Uncultivated
Sarah Alexander + Jim Banks
September 29–October 24, 2021
SoWa First Friday Art Walk: Friday, October 1, 5–8PM
Event: Saturday, October 16, 3–4PM
Beginning September 29th, Fountain Street Gallery will exhibit Uncultivated, featuring the work of Sarah Alexander and Jim Banks. The term uncultivated often suggests a lack of something, be it in plants or people, as in lacking refinement or manners. It characterizes what doesn’t fit the norm or “grow in rows.” But it fundamentally points to that which is alive and growing, uncontained and unconstrained. In other words, wild. It is this that Alexander and Banks find themselves drawn to—the wild and unpredictable. Their vibrant show, which starts with drawing and branches into painting and sculpture, highlights weeds and other unruly botanicals in novel and unanticipated ways. Follow the rhizomes and you’ll be rewarded with Alexander’s flourish and symbolism and Banks’ precision and vitalism.
PRESS RELEASE ➢
PRICE LIST ➢
Sarah Alexander
Sarah Alexander created a series of drawings that are decorative shrines of longing for people she loves and missed seeing during the pandemic. Passionflowers for her mother, blueberries for her daughter, asters, morning glories, and spiky seed pods are all captured on paper with watercolor, ink and 22k gold leaf. Alexander’s paintings on large canvases barely contain her crowded, tangled, busy, twisting, turning, fantastical gardens. Irrepressible too is her steel sculpture, in which she explores feelings of living in an enchanted limbo, as if turning into one of the wild, overgrown plants in her garden.

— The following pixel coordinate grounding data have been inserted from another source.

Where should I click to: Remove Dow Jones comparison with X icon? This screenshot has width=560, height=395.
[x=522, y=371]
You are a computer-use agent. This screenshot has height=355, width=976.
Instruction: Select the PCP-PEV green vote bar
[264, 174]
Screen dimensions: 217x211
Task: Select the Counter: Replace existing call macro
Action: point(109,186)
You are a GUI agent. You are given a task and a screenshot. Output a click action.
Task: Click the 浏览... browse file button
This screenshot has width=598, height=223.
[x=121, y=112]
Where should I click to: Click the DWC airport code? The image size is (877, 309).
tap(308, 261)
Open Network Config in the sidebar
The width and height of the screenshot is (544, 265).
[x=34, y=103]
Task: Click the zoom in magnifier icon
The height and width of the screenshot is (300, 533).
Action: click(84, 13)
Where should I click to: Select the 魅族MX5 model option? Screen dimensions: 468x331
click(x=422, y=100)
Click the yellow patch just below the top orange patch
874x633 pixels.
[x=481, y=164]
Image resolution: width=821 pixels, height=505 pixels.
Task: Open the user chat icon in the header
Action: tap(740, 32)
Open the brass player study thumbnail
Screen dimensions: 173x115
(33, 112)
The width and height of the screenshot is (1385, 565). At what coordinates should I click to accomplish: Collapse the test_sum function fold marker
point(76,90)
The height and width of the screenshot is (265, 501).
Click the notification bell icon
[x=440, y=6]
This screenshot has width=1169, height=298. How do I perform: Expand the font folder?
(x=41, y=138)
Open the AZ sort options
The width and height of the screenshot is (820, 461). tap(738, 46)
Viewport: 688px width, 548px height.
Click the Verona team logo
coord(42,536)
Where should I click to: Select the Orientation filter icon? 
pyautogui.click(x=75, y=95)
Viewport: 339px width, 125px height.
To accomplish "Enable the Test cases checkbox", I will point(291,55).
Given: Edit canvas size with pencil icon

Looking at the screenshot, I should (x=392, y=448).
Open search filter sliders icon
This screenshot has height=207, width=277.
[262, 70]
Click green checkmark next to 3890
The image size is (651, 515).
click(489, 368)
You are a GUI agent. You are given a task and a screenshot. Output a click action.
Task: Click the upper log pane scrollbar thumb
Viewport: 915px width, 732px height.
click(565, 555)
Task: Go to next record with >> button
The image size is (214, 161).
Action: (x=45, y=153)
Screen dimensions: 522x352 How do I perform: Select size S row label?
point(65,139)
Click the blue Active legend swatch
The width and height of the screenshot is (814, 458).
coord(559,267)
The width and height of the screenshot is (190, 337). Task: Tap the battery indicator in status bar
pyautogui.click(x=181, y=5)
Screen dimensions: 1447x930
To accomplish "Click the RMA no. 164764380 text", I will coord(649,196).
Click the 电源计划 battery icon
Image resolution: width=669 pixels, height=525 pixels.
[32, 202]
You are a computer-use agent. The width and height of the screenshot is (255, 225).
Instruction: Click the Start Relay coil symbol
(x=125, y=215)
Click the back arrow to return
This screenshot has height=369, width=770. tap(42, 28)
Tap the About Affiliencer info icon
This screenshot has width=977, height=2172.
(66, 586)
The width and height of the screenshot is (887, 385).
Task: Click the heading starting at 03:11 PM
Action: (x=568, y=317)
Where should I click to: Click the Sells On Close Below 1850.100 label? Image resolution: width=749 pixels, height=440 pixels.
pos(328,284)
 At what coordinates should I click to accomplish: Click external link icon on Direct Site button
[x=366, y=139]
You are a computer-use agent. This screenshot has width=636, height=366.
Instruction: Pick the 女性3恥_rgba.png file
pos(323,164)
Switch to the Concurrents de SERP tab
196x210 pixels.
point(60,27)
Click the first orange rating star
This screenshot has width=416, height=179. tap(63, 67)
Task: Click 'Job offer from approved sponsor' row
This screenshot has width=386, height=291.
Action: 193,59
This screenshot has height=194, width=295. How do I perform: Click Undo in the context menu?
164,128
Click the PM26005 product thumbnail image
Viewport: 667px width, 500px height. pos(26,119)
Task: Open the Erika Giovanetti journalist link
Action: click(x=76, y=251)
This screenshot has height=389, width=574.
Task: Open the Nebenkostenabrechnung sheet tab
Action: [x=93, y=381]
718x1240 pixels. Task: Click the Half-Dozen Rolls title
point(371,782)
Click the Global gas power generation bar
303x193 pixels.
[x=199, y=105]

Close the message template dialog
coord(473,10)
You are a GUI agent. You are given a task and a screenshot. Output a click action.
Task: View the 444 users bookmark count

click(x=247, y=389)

Alexander is a self-taught, multi-disciplinary artist working on paper and canvas, and sculpting with steel. She is Director of Visual Arts at Hopkinton Center for the Arts in Hopkinton, MA, where she teaches classes for children and adults. Her work is in private collections and has been shown throughout New England and abroad. Alexander’s work is published by North Light Books in Incite: The Best of Mixed Media (book series 1, 2 & 3). She is a Core Member of Fountain Street.
Show Statement
Jim Banks
Jim Banks has taken thousands of photos of weeds in his pursuit of identifying every one he has seen. These compositions—basically what is in front of your feet—reminded him of the relatively flat, all-over approach of mid-20th century American painting, and seemed a novel approach to landscape. By attending to increasingly more detail in his paintings, he strives to find the “soul” of a patch of ground as it reveals aspects of itself that one could not have anticipated. Banks’ sculptures are 3D drawings using rope and yarn with objects suspended, caught or trapped within them. Tangles, patterns and lines are drawn in space in a seemingly haphazard, “uncultivated” fashion, yet with regard to the details of the knots and other means of connection.
When Banks found art in his junior year at Bard College, he exclaimed, “You mean people actually go to college for this?” As a sculptor, he is fascinated by materials of every kind. He works in wood, plastic, and things he can tie and knot—often all in the same piece. As a painter, his heart is in the weeds. Banks lives in Cambridge, MA and works from his studio in Medford, MA. He is a Core Member of Fountain Street.